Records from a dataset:
▼
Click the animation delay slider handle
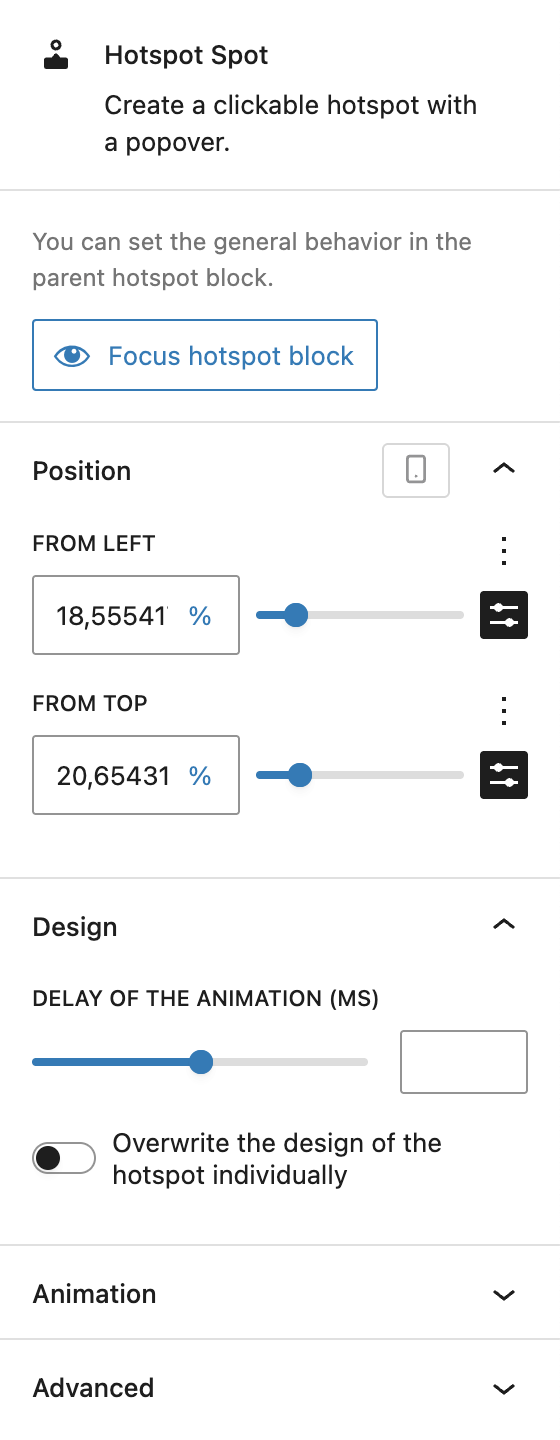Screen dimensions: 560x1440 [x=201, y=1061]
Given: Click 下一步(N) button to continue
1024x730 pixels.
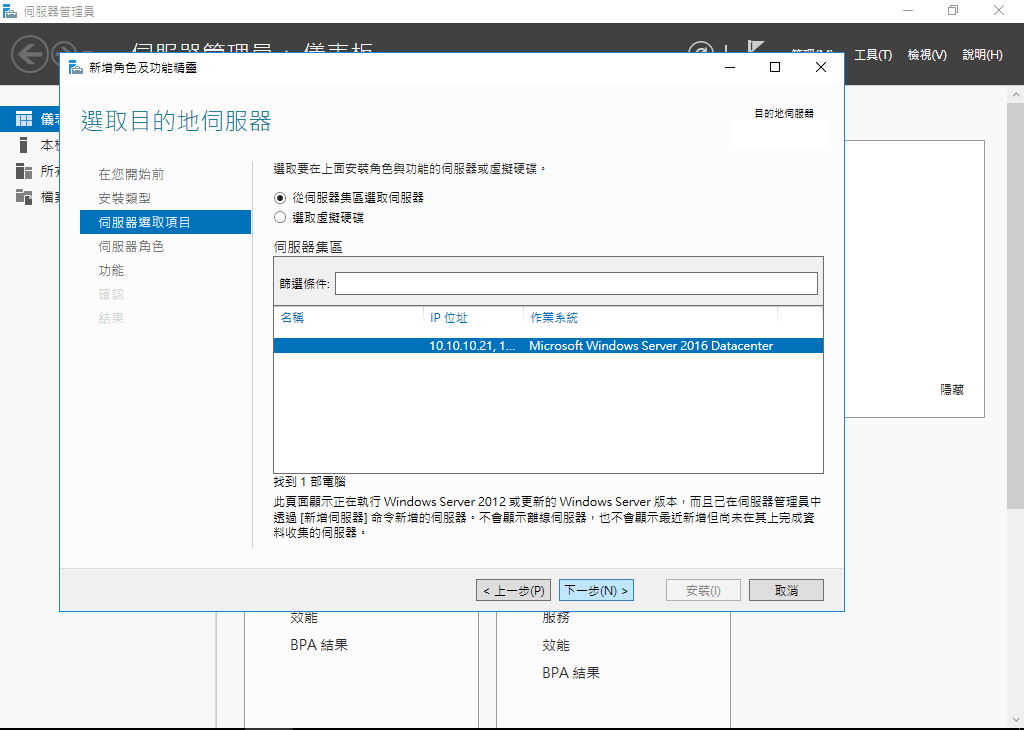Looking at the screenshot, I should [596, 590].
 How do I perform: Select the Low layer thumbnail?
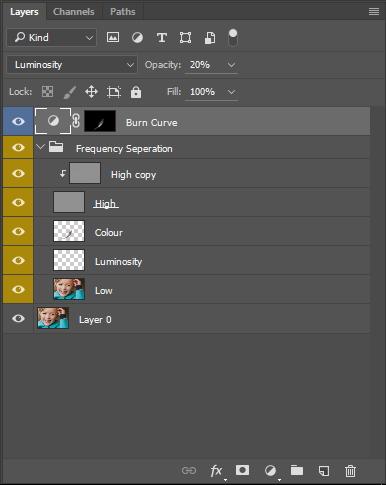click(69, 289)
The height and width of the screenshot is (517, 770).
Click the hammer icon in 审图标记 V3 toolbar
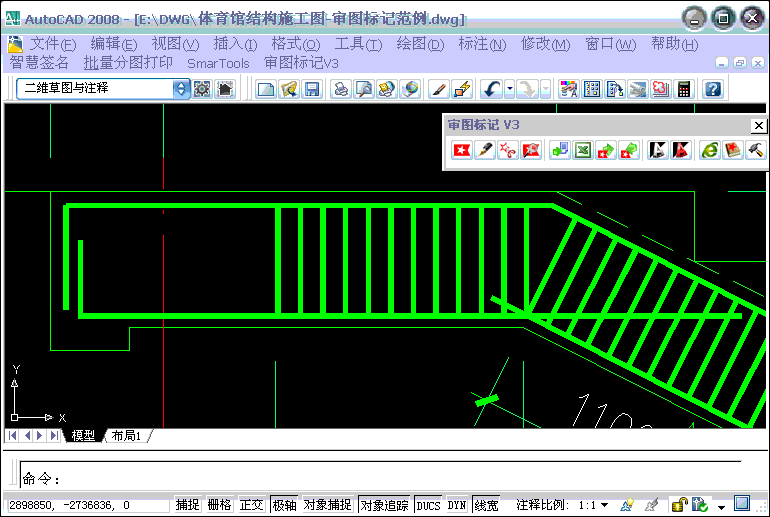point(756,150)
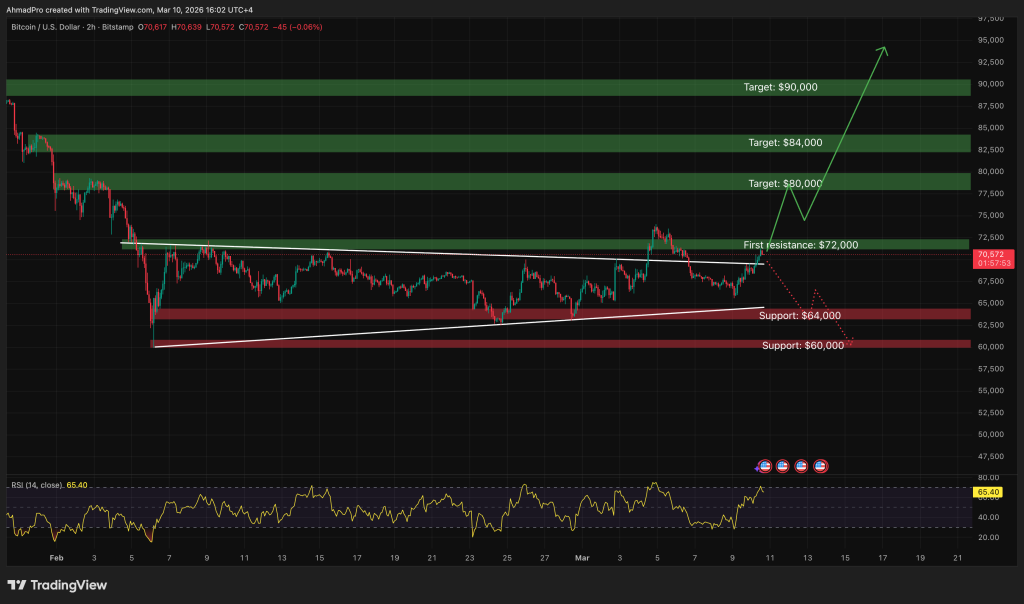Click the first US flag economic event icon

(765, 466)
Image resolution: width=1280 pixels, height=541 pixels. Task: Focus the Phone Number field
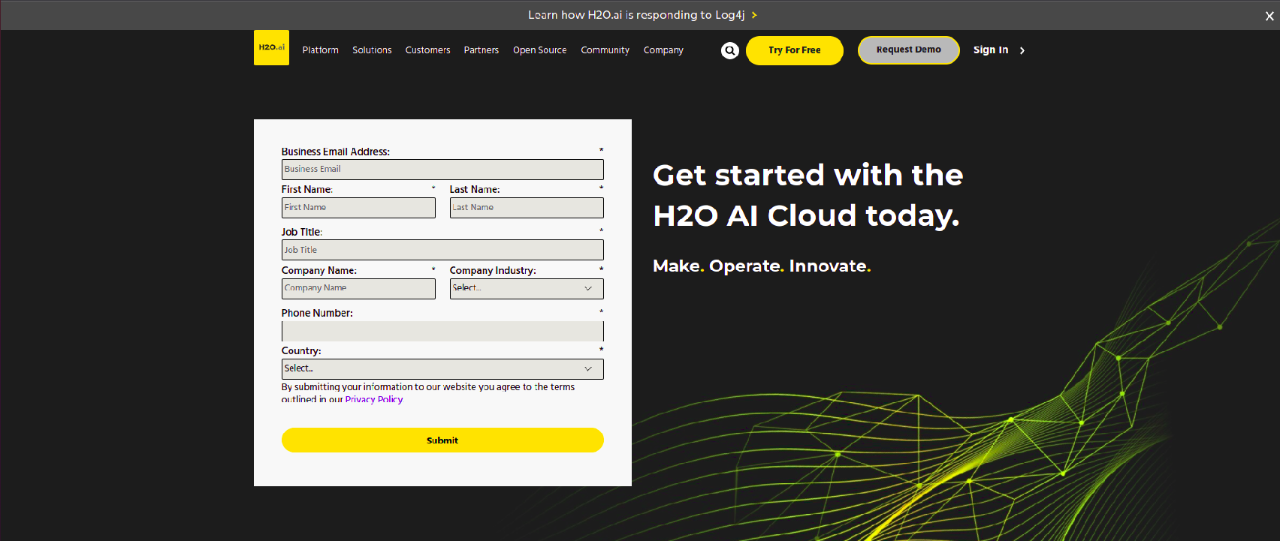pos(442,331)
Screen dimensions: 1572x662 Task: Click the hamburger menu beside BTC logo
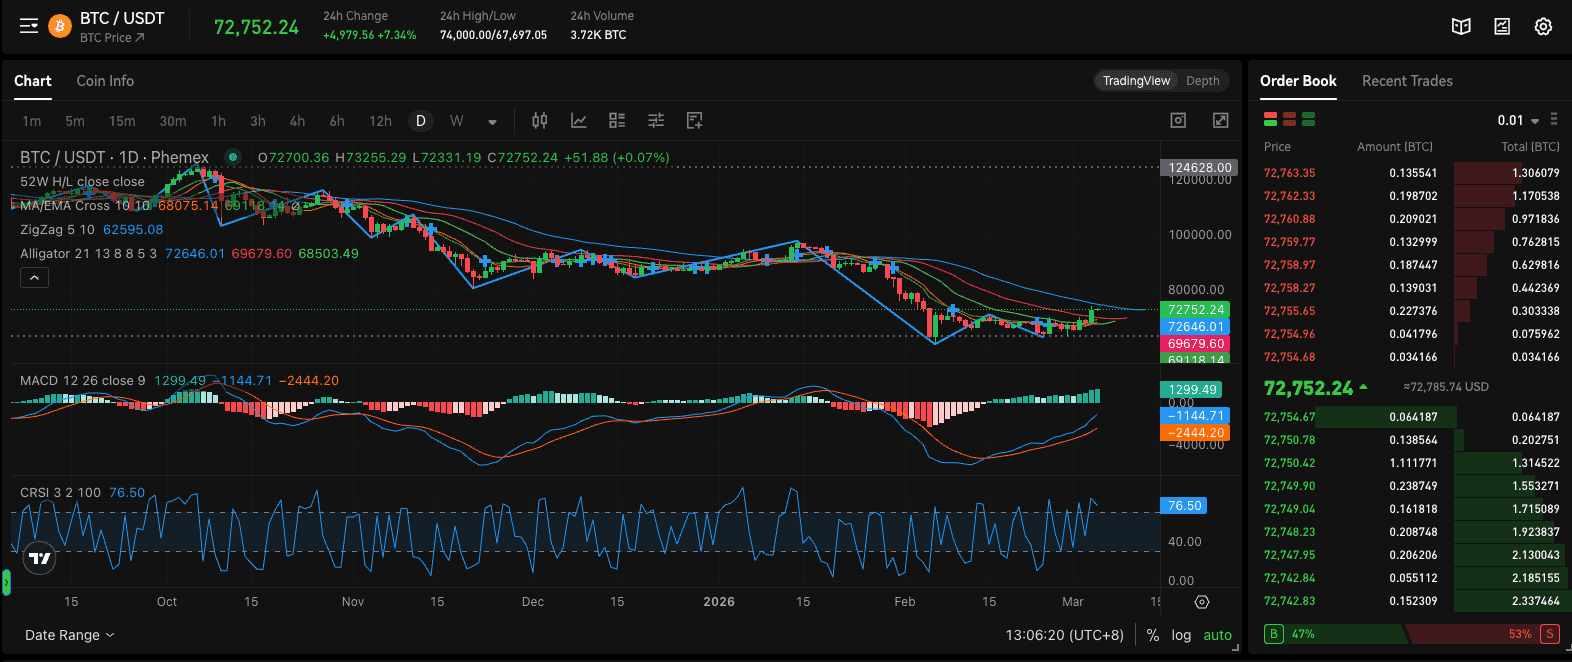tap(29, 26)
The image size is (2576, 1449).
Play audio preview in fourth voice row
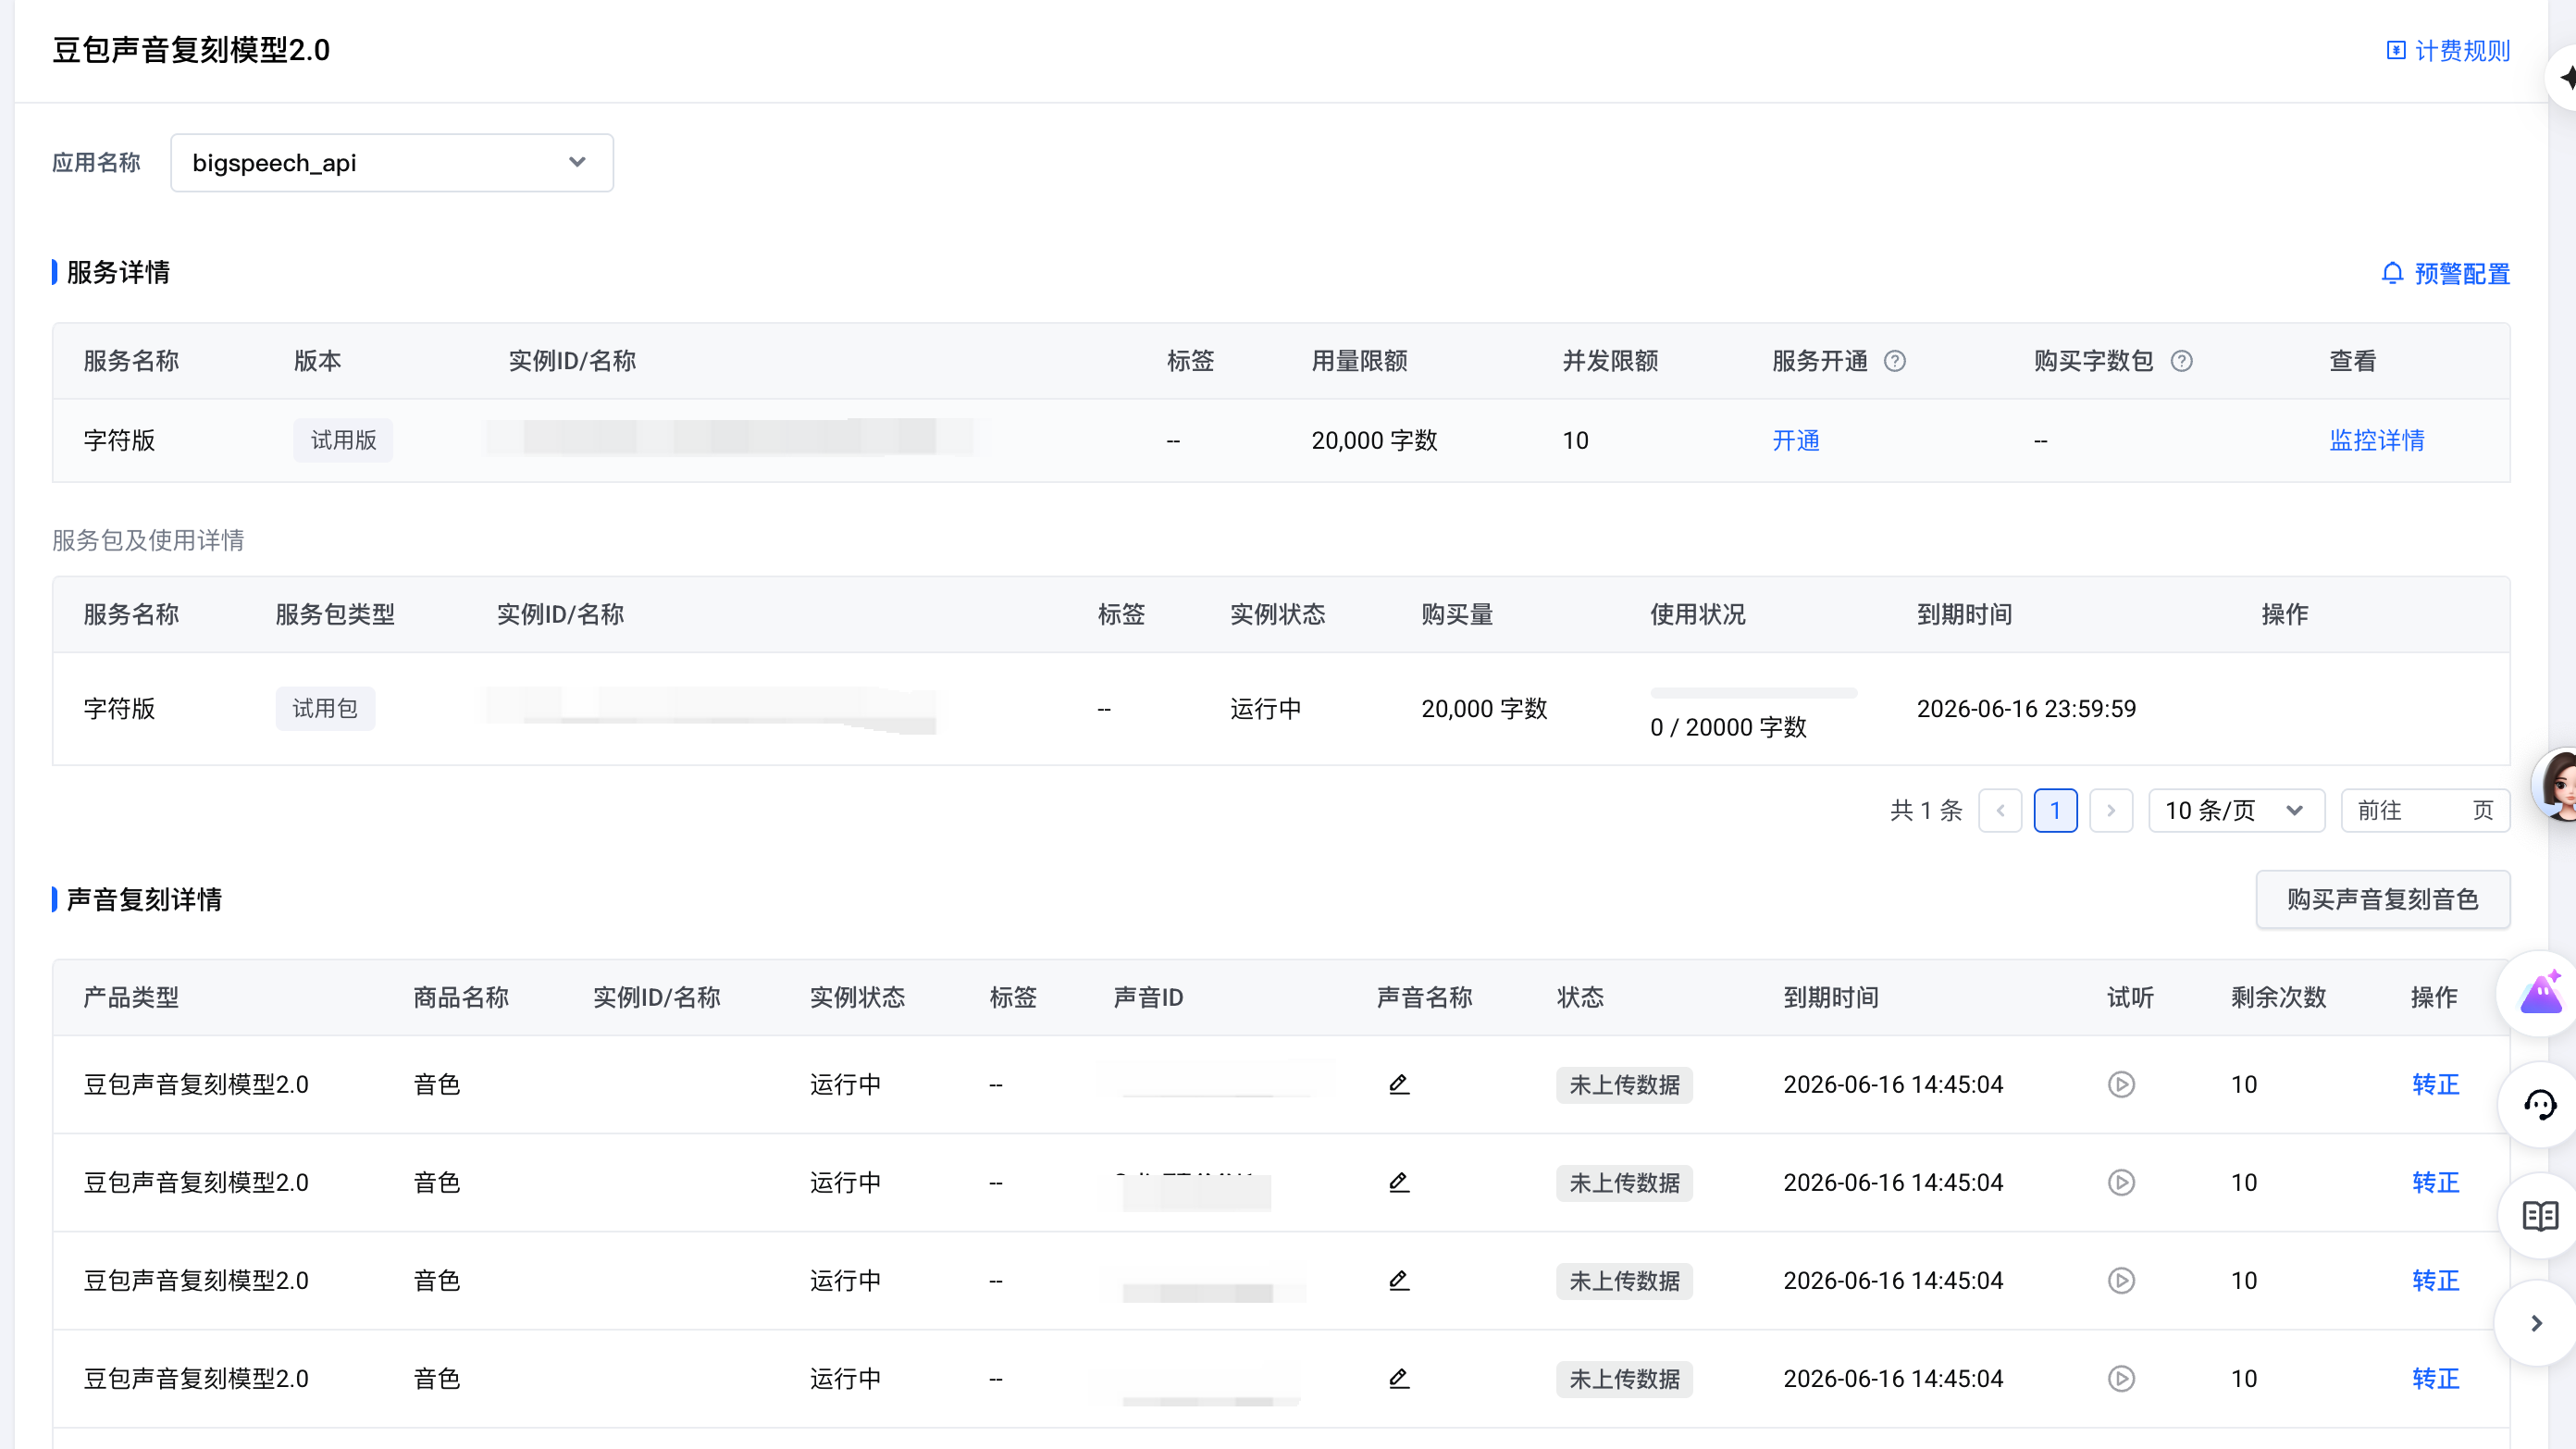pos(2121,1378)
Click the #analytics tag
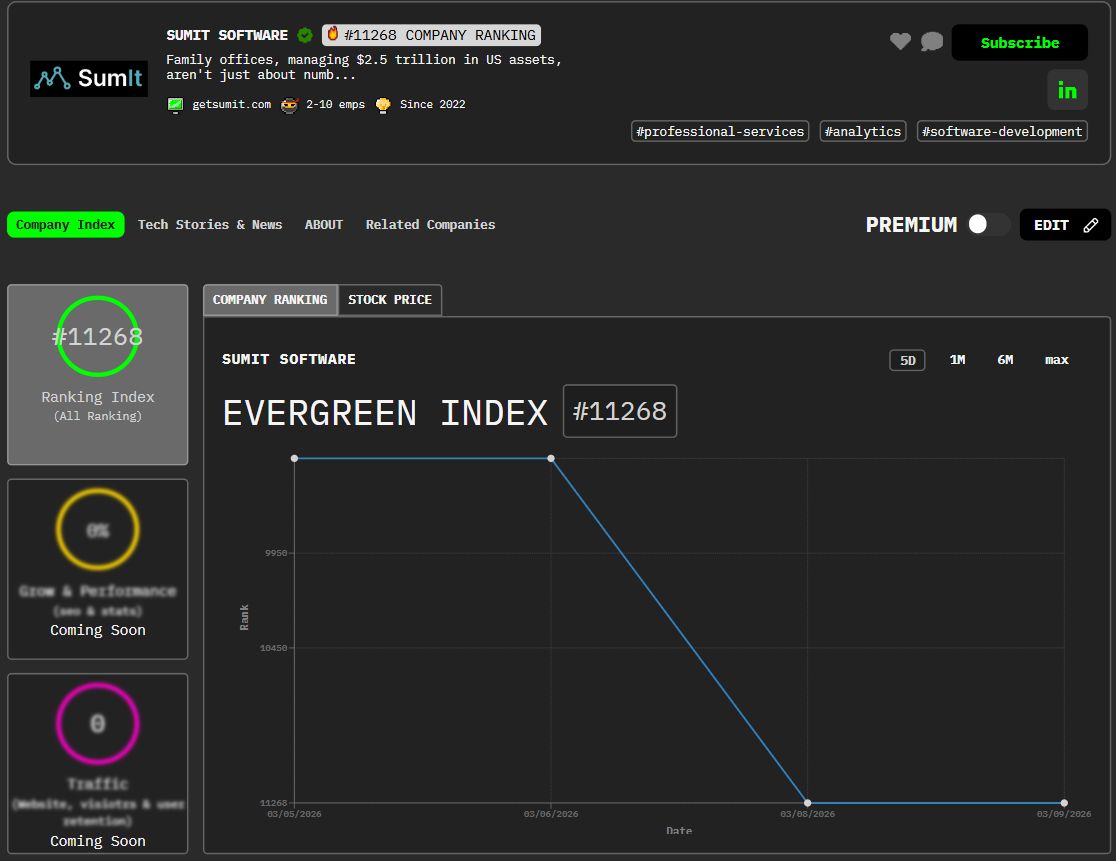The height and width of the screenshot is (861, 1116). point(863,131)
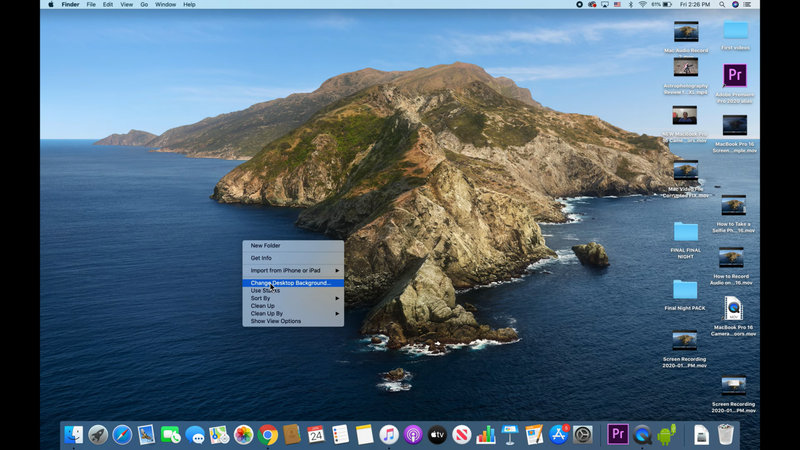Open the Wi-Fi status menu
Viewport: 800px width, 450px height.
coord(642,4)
▲
▶ [To be done]: Locate each line of the records above that contains the word "pixels", and copy every such line.

▶ [The response]:
1024x730 pixels.
Image resolution: width=1280 pixels, height=541 pixels. Task: Focus the Phone Number field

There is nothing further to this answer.